-- GIVEN INFORMATION follows --

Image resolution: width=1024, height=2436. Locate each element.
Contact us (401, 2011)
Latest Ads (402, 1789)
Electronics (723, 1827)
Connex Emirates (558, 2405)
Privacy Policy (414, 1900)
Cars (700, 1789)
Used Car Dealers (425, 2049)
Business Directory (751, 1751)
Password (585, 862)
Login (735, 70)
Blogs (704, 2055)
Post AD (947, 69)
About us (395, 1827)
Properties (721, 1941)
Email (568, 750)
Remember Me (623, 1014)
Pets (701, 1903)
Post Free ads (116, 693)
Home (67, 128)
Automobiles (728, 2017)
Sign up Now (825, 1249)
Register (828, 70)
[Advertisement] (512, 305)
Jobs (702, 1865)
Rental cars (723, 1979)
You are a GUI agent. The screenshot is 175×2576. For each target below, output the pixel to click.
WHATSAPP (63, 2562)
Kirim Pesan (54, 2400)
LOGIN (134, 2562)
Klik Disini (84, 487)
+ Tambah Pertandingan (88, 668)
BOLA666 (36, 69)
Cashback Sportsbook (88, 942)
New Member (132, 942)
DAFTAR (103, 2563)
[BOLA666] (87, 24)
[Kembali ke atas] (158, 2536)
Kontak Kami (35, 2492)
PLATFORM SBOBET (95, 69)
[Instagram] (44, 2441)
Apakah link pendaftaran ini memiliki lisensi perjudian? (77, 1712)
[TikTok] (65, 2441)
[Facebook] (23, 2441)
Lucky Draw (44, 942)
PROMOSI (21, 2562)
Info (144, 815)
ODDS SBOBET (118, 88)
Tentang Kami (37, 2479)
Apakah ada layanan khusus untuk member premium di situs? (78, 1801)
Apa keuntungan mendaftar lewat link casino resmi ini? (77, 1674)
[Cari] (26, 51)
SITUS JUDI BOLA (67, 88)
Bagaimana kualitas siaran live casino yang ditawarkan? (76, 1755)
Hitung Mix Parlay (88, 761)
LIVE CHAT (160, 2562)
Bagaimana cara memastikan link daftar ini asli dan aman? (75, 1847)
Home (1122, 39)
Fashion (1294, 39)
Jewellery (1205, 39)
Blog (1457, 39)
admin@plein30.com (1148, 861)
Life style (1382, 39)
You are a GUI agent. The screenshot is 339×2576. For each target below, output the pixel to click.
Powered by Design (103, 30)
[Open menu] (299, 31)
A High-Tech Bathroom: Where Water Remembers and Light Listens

-- GIVEN INFORMATION concluded --

** WHAT THIS TASK INVOLVES **
In this exercise, give every record above again exactly.

** RESPONSE TO THE EXERCISE **
Image resolution: width=1024, height=2436. Locate each element.
Contact us (401, 2011)
Latest Ads (402, 1789)
Electronics (723, 1827)
Connex Emirates (558, 2405)
Privacy Policy (414, 1900)
Cars (700, 1789)
Used Car Dealers (425, 2049)
Business Directory (751, 1751)
Password (585, 862)
Login (735, 70)
Blogs (704, 2055)
Post AD (947, 69)
About us (395, 1827)
Properties (721, 1941)
Email (568, 750)
Remember Me (623, 1014)
Pets (701, 1903)
Post Free ads (116, 693)
Home (67, 128)
Automobiles (728, 2017)
Sign up Now (825, 1249)
Register (828, 70)
[Advertisement] (512, 305)
Jobs (702, 1865)
Rental cars (723, 1979)
You are a GUI agent. The screenshot is 175×2576. For each target below, output the pixel to click.
WHATSAPP (63, 2562)
Kirim Pesan (54, 2400)
LOGIN (134, 2562)
Klik Disini (84, 487)
+ Tambah Pertandingan (88, 668)
BOLA666 (36, 69)
Cashback Sportsbook (88, 942)
New Member (132, 942)
DAFTAR (103, 2563)
[BOLA666] (87, 24)
[Kembali ke atas] (158, 2536)
Kontak Kami (35, 2492)
PLATFORM SBOBET (95, 69)
[Instagram] (44, 2441)
Apakah link pendaftaran ini memiliki lisensi perjudian? (77, 1712)
[TikTok] (65, 2441)
[Facebook] (23, 2441)
Lucky Draw (44, 942)
PROMOSI (21, 2562)
Info (144, 815)
ODDS SBOBET (118, 88)
Tentang Kami (37, 2479)
Apakah ada layanan khusus untuk member premium di situs? (78, 1801)
Apa keuntungan mendaftar lewat link casino resmi ini? (77, 1674)
[Cari] (26, 51)
SITUS JUDI BOLA (67, 88)
Bagaimana kualitas siaran live casino yang ditawarkan? (76, 1755)
Hitung Mix Parlay (88, 761)
LIVE CHAT (160, 2562)
Bagaimana cara memastikan link daftar ini asli dan aman? (75, 1847)
Home (1122, 39)
Fashion (1294, 39)
Jewellery (1205, 39)
Blog (1457, 39)
admin@plein30.com (1148, 861)
Life style (1382, 39)
You are a GUI agent. The screenshot is 339×2576. For each target below, output the pixel to click.
Powered by Design (103, 30)
[Open menu] (299, 31)
A High-Tech Bathroom: Where Water Remembers and Light Listens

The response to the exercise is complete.